Bombeiro diz que pedia calma e paciência em socorro na chuva de BH
Av. Vilarinho foi tomada por água, e carros foram arrastados.
Temporal atingiu a capital mineira nesta terça-feira (27).
O sargento Marcio Ferreira Lopes do Corpo de Bombeiros afirmou nesta quarta-feira (28) que pediu calma e paciência aos atingidos pela enchente na Avenida Vilarinho durante uma forte chuva nesta terça-feira (27) em Belo Horizonte.
“Falava com eles pra manter calma, não soltar da minha mão, não soltar da corda porque a correnteza estava forte, se estava arrastando carro poderia arrastar a gente. Tentava transmitir um pouco de tranquilidade pras pessoas”, disse.
A chuva caiu no início da noite. A Região de Venda Nova foi a mais atingida na capital mineira. Quando a primeira equipe de resgate chegou ao local já havia muita gente se refugiando sobre as muretas, se agarrando às grades para tentar escapar da correnteza. Eram cinco bombeiros pra dar conta de dezenas de pedidos de socorro.
A água tomou a avenida tão de repente que não deu tempo de escapar. Carros com mais de uma tonelada eram arrastados feito barco sem rumo.
No meio da inundação um motorista tentou segurar o carro, mas logo viu que não tinha jeito de vencer a correnteza. Era horário da volta pra casa.
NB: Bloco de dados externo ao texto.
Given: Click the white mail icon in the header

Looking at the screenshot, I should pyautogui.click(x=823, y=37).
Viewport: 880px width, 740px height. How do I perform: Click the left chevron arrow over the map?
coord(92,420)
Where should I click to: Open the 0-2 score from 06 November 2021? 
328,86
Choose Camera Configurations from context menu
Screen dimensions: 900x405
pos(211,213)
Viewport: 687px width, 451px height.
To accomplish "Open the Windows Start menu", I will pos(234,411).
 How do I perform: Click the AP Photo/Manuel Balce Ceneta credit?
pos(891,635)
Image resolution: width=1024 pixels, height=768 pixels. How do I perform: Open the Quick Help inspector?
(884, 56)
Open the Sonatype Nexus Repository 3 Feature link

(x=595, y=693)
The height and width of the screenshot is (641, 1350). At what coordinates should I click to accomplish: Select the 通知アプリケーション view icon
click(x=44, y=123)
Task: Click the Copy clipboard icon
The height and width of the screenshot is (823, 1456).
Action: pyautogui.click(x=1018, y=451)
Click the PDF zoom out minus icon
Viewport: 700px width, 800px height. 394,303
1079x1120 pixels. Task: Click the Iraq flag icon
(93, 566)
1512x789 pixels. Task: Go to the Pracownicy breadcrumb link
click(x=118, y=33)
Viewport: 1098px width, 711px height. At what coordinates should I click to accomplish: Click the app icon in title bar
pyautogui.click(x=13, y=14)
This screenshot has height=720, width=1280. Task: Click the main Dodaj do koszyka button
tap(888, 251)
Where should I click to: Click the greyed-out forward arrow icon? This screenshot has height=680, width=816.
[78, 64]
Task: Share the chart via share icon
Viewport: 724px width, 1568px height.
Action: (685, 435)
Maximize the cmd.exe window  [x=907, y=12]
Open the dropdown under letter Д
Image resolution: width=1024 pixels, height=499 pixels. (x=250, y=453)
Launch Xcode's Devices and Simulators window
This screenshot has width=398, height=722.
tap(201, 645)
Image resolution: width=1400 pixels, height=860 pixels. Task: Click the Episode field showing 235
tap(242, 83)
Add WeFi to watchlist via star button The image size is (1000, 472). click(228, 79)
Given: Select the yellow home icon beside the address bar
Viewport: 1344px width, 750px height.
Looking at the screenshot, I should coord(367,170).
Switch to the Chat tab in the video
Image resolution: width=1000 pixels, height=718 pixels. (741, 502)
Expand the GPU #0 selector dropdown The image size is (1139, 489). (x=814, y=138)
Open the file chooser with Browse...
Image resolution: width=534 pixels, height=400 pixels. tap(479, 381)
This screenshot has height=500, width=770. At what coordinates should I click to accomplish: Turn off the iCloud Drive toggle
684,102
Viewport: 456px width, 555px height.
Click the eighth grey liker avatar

Teve gente que nem conseguia sair do carro. Nessa hora a mobilização dos heróis anônimos fez toda diferença. Todo mundo de mãos dadas pra salvar vidas.
“Todo mundo que ia chegando ia ajudando todo mundo. Era umas 8, 10 pessoas. Quebraram o vidro, arrebentaram porta. Eles estavam com corda, com pedaço de camisa. Puxando as pessoas”, contou a testemunha José Carlos Fernandes
A área atingida pela enchente é vizinha a estações de metrô e de ônibus. O medo fez passageiros subirem no teto do ônibus, a mureta da linha de trem serviu de barreira e ali os carros trazidos pela correnteza foram se amontoando. Em uma das pilhas tinha mais de trinta carros.
A área atingida pela enchente é vizinha a estações de metrô e de ônibus. O medo fez passageiros subirem no teto do ônibus, a mureta da linha de trem serviu de barreira e ali os carros trazidos pela correnteza foram se amontoando. Em uma das pilhas tinha mais de trinta carros.
O carro de José Carlos ficou bastante estragado, mas o sentimento era de alívio e de gratidão. “Essas pessoas que ajudaram as pessoas aqui que deus as proteja, que dê muitos anos de vida pra ele”, finalizou.